Isolated troponin elevation
6.2% vs. 5.9% (OR 1.06; 99% CI 0.65-1.71)
HF
2.7% vs. 3.5% (OR 0.77; 99% CI 0.39-1.50)
Stroke or TIA
0.8% vs. 0.3% (OR 2.69; 99% CI 0.47-15.42)
New infiltration on CXR
6.0% vs. 4.8% (OR 1.27; 99% CI 0.76-2.12)
Wound infection
1.4% vs. 0.8% (OR 1.76; 99% CI 0.56-5.56)
DVT or PE
1.2% vs. 0.8% (OR 1.51; 99% CI 0.46-4.92)
Transfer to ICU
3.0% vs. 2.9% (OR 1.04; 99% CI 0.53-2.05%)

Criticisms

  • Inclusion criteria were altered mid-study from patients with proven cardiovascular disease to patients with risk factors including hypertension, diabetes, and hypercholesterolemia, such that at the end of enrollment only about 60% of patients had proven CV disease.
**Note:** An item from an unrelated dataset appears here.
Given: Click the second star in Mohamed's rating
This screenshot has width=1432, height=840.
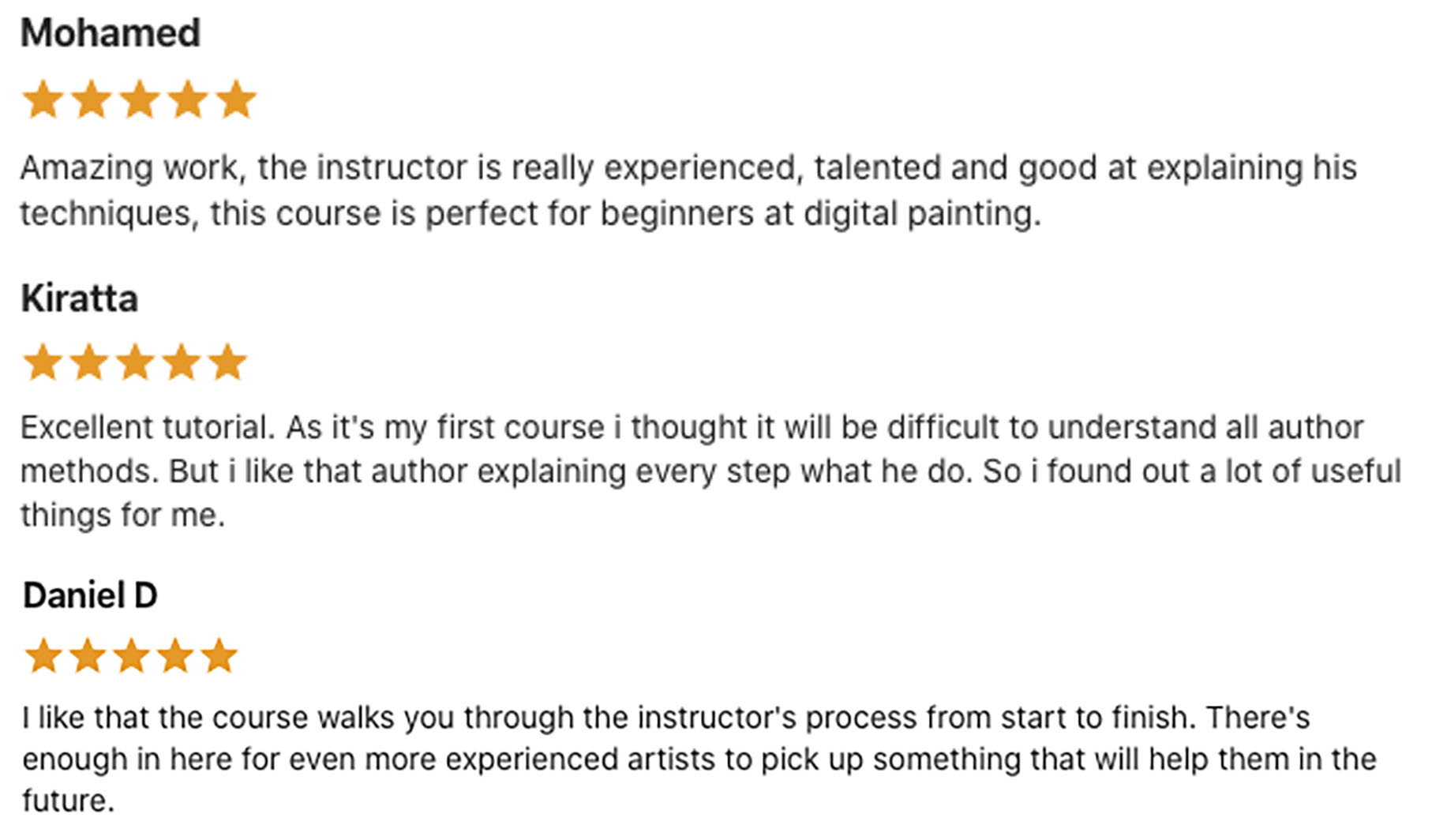Looking at the screenshot, I should (x=92, y=100).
While the authors report "no important treatment interaction with cardiovascular disease status," there is no presented subgroup analysis. In terms of drawing conclusions for patients with CV disease, this study is inherently underpowered and extrapolated from patients with risk factors.
  • The paper states they required 2600 patients for 90% power at an alpha level of 0.05 to detect a 7 percentage point difference in the primary outcome, yet they only enrolled 2016, of which 748 were enrolled based on risk factors. The authors state that the 95% confidence interval upper limit for primary outcome is a 3.7% increase with the restrictive transfusion policy. Thus the study may have not had sufficient power to detect the prespecified difference in the primary outcome.
  • The study did not analyze patients by cause of their anemia; thus patients with iron deficiency, anemia of chronic disease, and other causes of anemia were considered as a single group. Since the management of anemia differs according to the etiology of the anemia (eg, transfusion may be harmful in patients with anemia of chronic disease), the study's conclusions may not apply equally to patients with different causes of anemia.[2]
  • The use of a composite endpoint of death or inability to walk independently assumes relatively equal weight for each of these individual endpoints, which is not the case.[2]

Funding

Funded by the NHLBI. Dr. Carson also reports receiving grant support to his institution from Amgen.

Further Reading

  1. Clinical Practice Guidelines From the AABB: Red Blood Cell Transfusion Thresholds and Storage JAMA. 2016;316(19):2025-2035.
  2. 2.0 2.1 Correspondence: Liberal or Restrictive Transfusion in High-Risk Patients after Hip Surgery. The New England Journal of Medicine. 2012;366:1253-1255.